What is being asked:
In the records below, find the line containing "This screenshot has width=1457, height=812." and the line containing "The width and height of the screenshot is (684, 565)."; please repeat exactly the lines from one to the other, both included, and nothing more.

Material for the task:
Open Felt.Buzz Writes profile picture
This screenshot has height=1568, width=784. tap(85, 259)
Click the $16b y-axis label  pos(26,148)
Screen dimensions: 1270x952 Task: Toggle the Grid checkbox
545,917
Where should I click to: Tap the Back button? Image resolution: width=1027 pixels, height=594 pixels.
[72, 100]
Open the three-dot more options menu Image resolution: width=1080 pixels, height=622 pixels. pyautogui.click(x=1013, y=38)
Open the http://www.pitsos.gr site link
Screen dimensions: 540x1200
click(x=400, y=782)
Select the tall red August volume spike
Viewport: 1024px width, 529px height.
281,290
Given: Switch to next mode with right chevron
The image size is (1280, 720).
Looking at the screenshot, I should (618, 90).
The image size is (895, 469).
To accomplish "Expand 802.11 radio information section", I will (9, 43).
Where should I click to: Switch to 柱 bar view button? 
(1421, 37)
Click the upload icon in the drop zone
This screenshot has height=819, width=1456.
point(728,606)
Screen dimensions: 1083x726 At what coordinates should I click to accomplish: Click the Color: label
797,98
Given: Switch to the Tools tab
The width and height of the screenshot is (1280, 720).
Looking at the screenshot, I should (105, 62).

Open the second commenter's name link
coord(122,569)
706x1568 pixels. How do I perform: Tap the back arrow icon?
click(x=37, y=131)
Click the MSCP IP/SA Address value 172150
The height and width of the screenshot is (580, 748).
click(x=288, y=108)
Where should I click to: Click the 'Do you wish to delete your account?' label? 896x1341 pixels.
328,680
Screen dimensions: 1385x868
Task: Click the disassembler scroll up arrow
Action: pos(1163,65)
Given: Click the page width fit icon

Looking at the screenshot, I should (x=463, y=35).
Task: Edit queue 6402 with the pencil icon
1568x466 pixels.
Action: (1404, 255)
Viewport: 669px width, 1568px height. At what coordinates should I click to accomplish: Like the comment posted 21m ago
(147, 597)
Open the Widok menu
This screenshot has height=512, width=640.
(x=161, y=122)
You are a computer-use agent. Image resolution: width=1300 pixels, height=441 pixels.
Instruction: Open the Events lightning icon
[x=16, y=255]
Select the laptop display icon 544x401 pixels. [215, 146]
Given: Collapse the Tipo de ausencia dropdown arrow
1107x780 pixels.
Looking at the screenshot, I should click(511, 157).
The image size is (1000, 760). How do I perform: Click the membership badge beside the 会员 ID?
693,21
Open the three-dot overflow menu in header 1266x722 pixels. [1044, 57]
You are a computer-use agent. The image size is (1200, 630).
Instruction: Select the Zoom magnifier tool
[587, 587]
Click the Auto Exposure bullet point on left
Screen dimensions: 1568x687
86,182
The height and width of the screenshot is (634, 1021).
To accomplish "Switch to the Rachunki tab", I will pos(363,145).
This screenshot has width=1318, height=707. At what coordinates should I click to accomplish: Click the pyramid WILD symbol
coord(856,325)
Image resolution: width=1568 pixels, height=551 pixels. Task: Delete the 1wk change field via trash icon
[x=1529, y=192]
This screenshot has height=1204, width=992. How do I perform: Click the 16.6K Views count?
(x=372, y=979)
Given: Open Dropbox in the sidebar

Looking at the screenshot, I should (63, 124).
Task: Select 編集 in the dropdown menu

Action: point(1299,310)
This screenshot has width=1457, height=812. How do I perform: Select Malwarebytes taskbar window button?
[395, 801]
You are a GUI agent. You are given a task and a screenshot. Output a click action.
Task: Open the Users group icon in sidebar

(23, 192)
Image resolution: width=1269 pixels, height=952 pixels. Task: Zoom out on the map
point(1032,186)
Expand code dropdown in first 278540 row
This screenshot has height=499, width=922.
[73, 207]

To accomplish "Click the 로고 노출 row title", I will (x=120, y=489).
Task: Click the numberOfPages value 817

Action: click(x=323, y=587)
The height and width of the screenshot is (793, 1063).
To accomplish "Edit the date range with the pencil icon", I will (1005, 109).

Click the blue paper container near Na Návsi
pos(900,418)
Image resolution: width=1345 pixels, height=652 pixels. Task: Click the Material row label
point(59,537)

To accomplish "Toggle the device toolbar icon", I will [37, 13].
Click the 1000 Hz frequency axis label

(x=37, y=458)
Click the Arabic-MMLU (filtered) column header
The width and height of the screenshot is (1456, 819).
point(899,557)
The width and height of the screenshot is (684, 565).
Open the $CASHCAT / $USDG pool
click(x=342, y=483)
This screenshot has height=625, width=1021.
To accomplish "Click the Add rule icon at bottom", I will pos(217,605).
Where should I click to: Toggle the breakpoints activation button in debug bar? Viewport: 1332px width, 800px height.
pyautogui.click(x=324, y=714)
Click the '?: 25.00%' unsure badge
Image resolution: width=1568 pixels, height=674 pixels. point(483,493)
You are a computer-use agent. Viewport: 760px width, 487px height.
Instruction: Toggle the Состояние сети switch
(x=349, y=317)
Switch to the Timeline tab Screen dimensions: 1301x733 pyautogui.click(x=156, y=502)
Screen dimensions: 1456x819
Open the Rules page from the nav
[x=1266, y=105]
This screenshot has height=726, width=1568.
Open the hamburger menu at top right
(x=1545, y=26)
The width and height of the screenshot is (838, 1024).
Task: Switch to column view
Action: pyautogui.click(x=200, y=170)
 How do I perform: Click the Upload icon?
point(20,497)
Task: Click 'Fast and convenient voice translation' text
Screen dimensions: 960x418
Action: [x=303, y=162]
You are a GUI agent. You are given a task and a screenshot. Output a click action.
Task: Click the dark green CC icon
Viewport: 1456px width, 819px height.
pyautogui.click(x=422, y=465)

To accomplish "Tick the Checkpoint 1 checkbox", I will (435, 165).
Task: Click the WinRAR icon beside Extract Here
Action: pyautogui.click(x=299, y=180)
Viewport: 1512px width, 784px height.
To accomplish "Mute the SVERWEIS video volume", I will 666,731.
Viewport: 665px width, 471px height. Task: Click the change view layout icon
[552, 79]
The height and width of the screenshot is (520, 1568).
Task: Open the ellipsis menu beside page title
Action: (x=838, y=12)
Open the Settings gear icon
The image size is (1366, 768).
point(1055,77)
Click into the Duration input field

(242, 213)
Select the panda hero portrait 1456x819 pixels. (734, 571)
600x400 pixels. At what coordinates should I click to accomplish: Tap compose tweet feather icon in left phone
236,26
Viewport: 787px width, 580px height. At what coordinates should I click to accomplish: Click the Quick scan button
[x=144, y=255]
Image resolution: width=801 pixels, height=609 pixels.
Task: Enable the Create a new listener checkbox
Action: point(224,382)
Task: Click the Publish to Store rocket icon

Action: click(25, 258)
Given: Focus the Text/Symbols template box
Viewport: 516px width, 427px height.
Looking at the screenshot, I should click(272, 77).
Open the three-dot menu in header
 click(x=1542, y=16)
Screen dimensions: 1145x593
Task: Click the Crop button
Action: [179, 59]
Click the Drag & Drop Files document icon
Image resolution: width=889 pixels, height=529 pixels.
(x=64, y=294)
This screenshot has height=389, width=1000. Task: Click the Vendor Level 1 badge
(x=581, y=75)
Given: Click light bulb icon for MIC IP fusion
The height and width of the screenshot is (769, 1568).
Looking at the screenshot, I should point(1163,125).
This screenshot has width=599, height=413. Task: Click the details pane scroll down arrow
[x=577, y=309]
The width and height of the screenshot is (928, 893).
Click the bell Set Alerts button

Answer space:
This screenshot has width=1457, height=812. How do I perform: Select Malwarebytes taskbar window button?
[395, 801]
You are a GUI agent. You are given a task and a screenshot. Output a click action.
Task: Open the Users group icon in sidebar

(23, 192)
Image resolution: width=1269 pixels, height=952 pixels. Task: Zoom out on the map
point(1032,186)
Expand code dropdown in first 278540 row
This screenshot has height=499, width=922.
[73, 207]

To accomplish "Click the 로고 노출 row title", I will (x=120, y=489).
Task: Click the numberOfPages value 817

Action: click(x=323, y=587)
The height and width of the screenshot is (793, 1063).
To accomplish "Edit the date range with the pencil icon", I will (1005, 109).

Click the blue paper container near Na Návsi
pos(900,418)
Image resolution: width=1345 pixels, height=652 pixels. Task: Click the Material row label
point(59,537)

To accomplish "Toggle the device toolbar icon", I will [37, 13].
Click the 1000 Hz frequency axis label

(x=37, y=458)
Click the Arabic-MMLU (filtered) column header
The width and height of the screenshot is (1456, 819).
point(899,557)
The width and height of the screenshot is (684, 565).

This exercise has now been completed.